Greg Kwedar and Clint Bentley’s Sing Sing is an honest, explorational, open-hearted acting exercise film.

It’s intimate and earnest and straight-dealing and “affecting” if you’re inclined to go there, but for me it felt very, very boring. After an hour’s worth, I mean. I sat there and waited and waited and waited…

Because it’s just about a prison situation. Sing Sing’s Rehabilitation Through The Arts program, which is absolutely a good idea and a good thing, Lord knows. But there’s no story, no story tension, nothing to hold you, nothing that pulls you in. It’s just about watching guys act or try to act. Very good, straight-from-the-heart acting and hats off to Colman Domingo, but all you can do is sit there and be patient as you watch it and go “uh-huh.”

I made it to the end, and all I can say is “thank God I’m not doing time in Sing Sing prison.” Because this film certainly makes you feel as if you’re locked up, I can tell you. Thank God I have a certain amount of discipline and energy and a willingness to work hard and not give in to the usual vices and pitfalls, or else I might have become a criminal of some kind…who knows?

This is a very respectable MINOR FILM. I felt respect and a certain limited affection for the incarcerated characters, but thank God it ended when it did because I was starting to moan and groan a little bit.

= Supplied information =
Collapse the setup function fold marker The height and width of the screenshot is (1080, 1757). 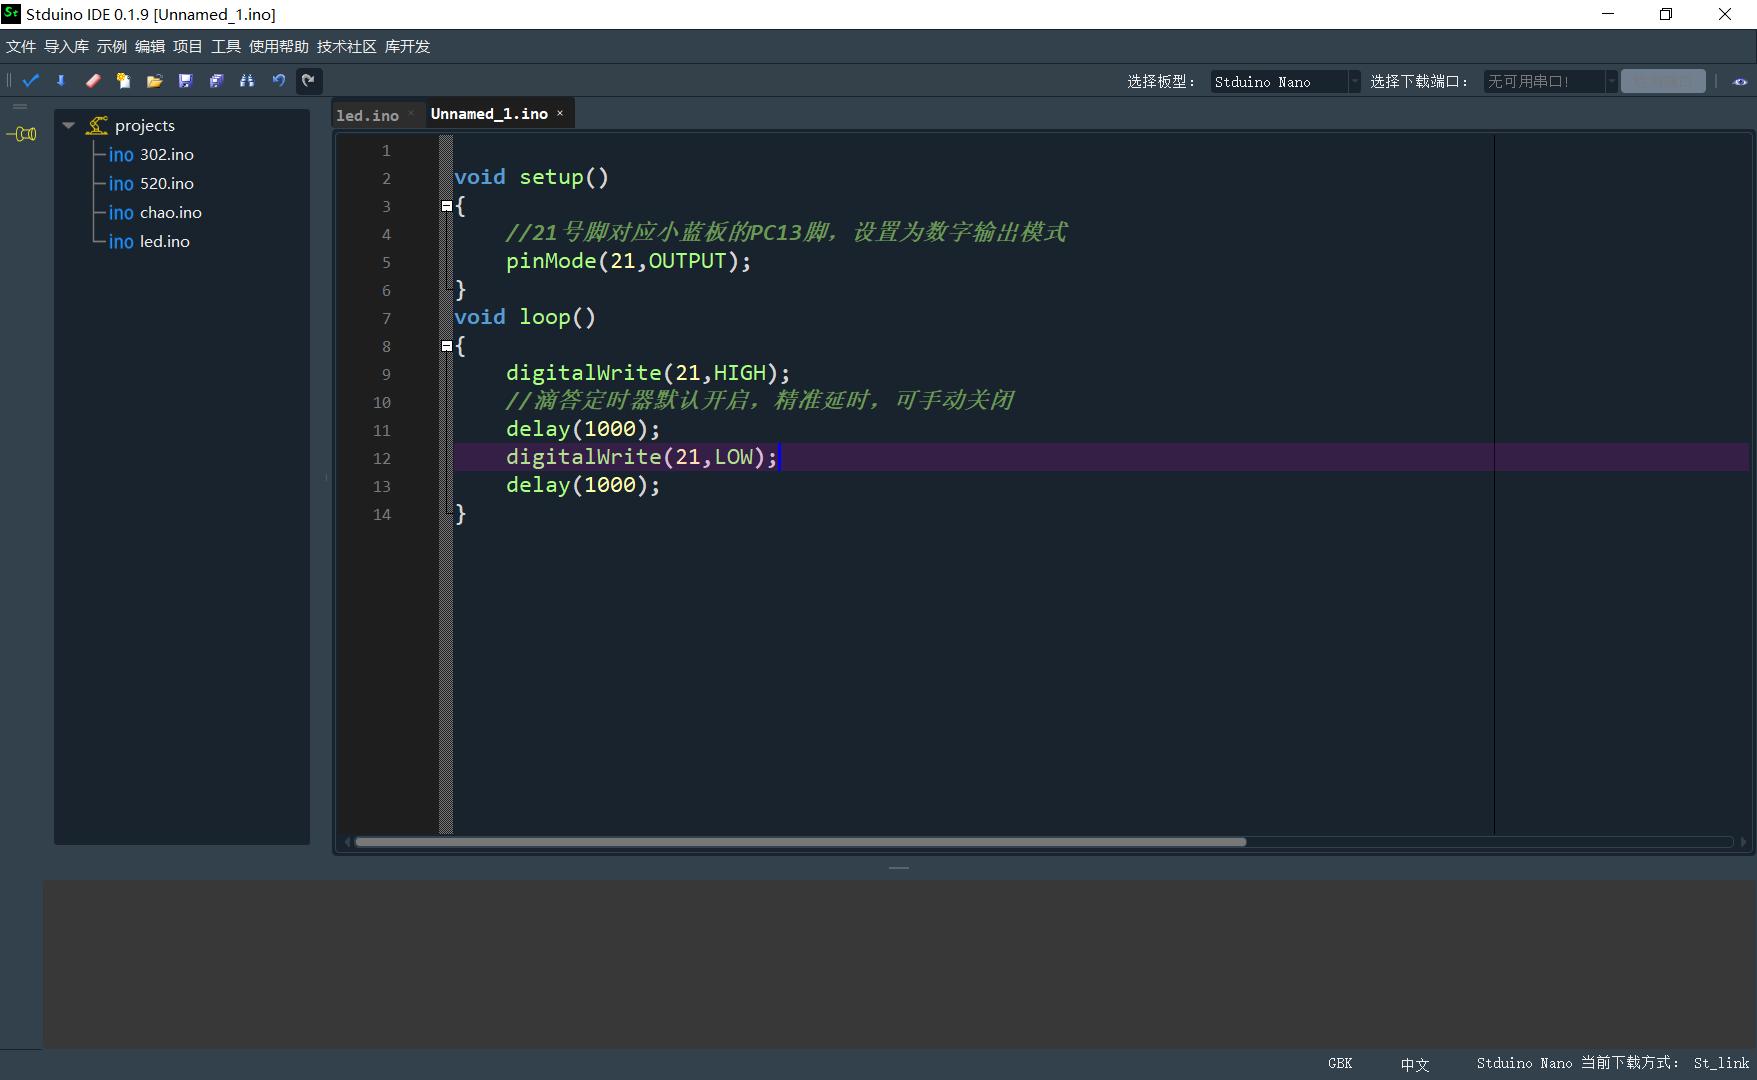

= Exercise aim =
From the review of Sing Sing, transcribe the passage starting with "Because it’s just" and going on through "some kind…who knows?". Rely only on the text for what follows.

= Result =
Because it’s just about a prison situation. Sing Sing’s Rehabilitation Through The Arts program, which is absolutely a good idea and a good thing, Lord knows. But there’s no story, no story tension, nothing to hold you, nothing that pulls you in. It’s just about watching guys act or try to act. Very good, straight-from-the-heart acting and hats off to Colman Domingo, but all you can do is sit there and be patient as you watch it and go “uh-huh.”

I made it to the end, and all I can say is “thank God I’m not doing time in Sing Sing prison.” Because this film certainly makes you feel as if you’re locked up, I can tell you. Thank God I have a certain amount of discipline and energy and a willingness to work hard and not give in to the usual vices and pitfalls, or else I might have become a criminal of some kind…who knows?